Opposing Confirmation Of International Arbitration Awards: Is It Worth The Sanctions? - ARIA Vol. 17 No. 1 2006
J.P. Duffy - Litigation associate, DLA Piper US LLP, New York offices. The author has participated in international arbitrations conducted under the ICC, ICDR, ICSID and UNCITRAL Rules and specializes in investment disputes, with a particular focus on the power and energy industries.
Originally from American Review of International Arbitration - ARIA
In B.L. Harbert International LLC v. Hercules Steel Co.,1 (“B.L. Harbert”),
the U.S. Court of Appeals for the Eleventh Circuit recently ruled that parties
appealing decisions that confirm arbitral awards can be sanctioned for
undermining the twin aims of arbitration: (1) relieving congestion in the federal
judicial system; and (2) providing a speedier and more economical method of
dispute resolution.2 While B.L. Harbert involved a domestic award challenged on
grounds that it was rendered in manifest disregard of the law, the decision has
clear implications for international awards challenged within the Eleventh Circuit,
as well as for international awards challenged on manifest disregard grounds in
other federal circuits. This article examines those implications.
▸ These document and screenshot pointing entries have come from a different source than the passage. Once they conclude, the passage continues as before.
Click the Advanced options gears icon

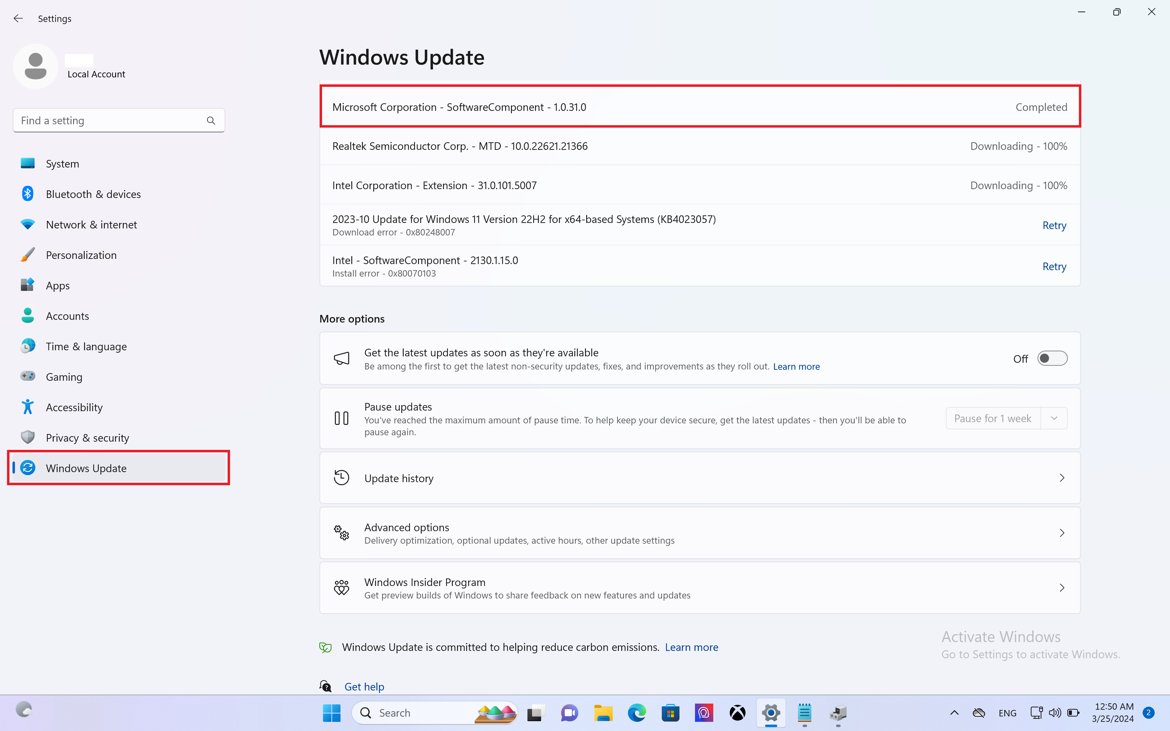coord(341,533)
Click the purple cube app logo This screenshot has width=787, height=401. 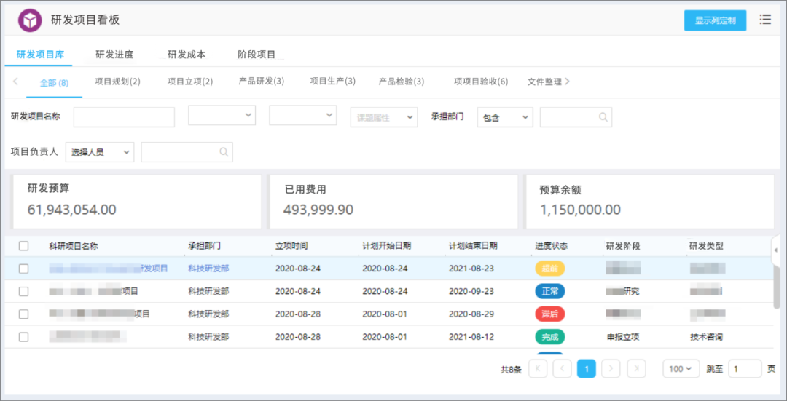(x=30, y=20)
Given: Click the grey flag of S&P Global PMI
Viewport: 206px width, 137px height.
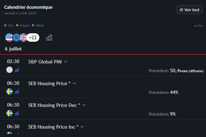Looking at the screenshot, I should (x=9, y=70).
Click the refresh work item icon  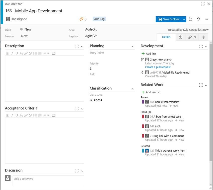pos(190,19)

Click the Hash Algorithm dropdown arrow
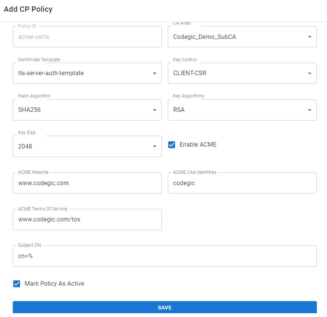(x=154, y=110)
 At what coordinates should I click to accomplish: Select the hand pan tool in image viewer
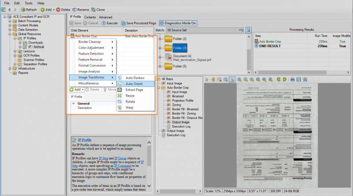point(213,79)
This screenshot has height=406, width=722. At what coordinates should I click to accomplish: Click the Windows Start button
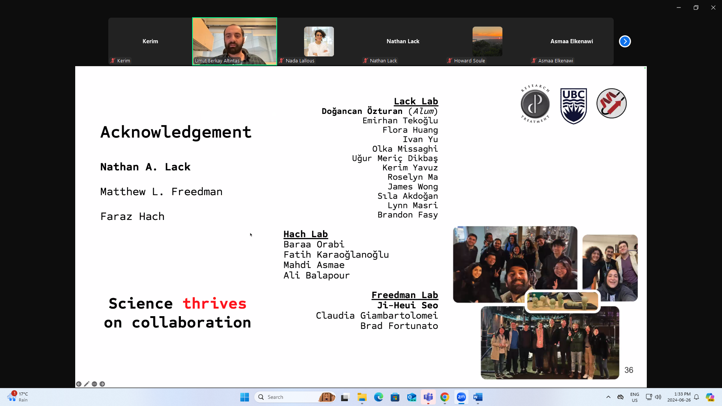[244, 397]
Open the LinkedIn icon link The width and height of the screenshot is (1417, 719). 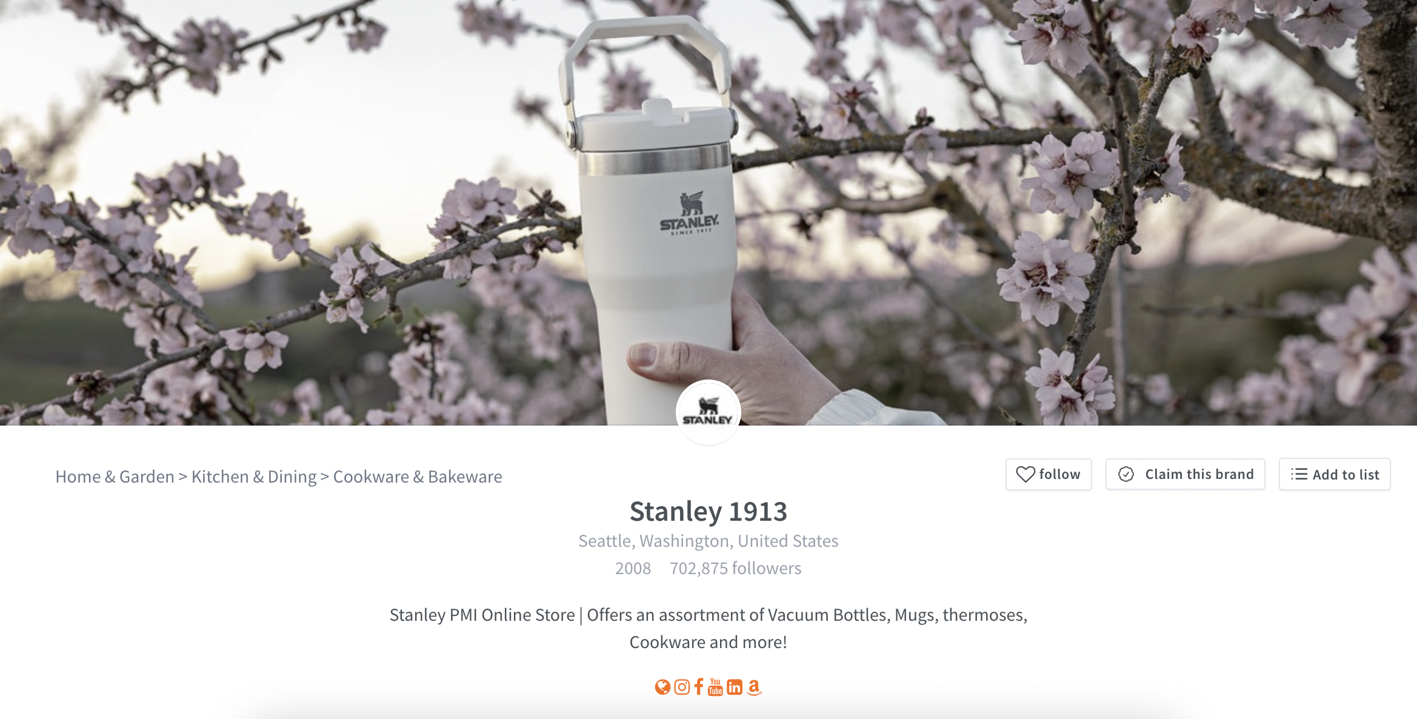tap(735, 687)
First, this article considers how the B.L. Harbert decision impacts challenges
to awards subject to the Convention on the Recognition and Enforcement of
Foreign Arbitral Awards3 (“New York Convention”) and the Inter-American
Convention on International Commercial Arbitration4 (“Panama Convention”) in
the Eleventh Circuit. Second, this article considers the impact that B.L. Harbert
might have outside the Eleventh Circuit in those federal circuits that permit parties
to challenge international awards on manifest disregard grounds. Such a review is
important, because B.L. Harbert may, rightly or wrongly, provide an avenue for
limiting manifest disregard challenges in those federal circuits.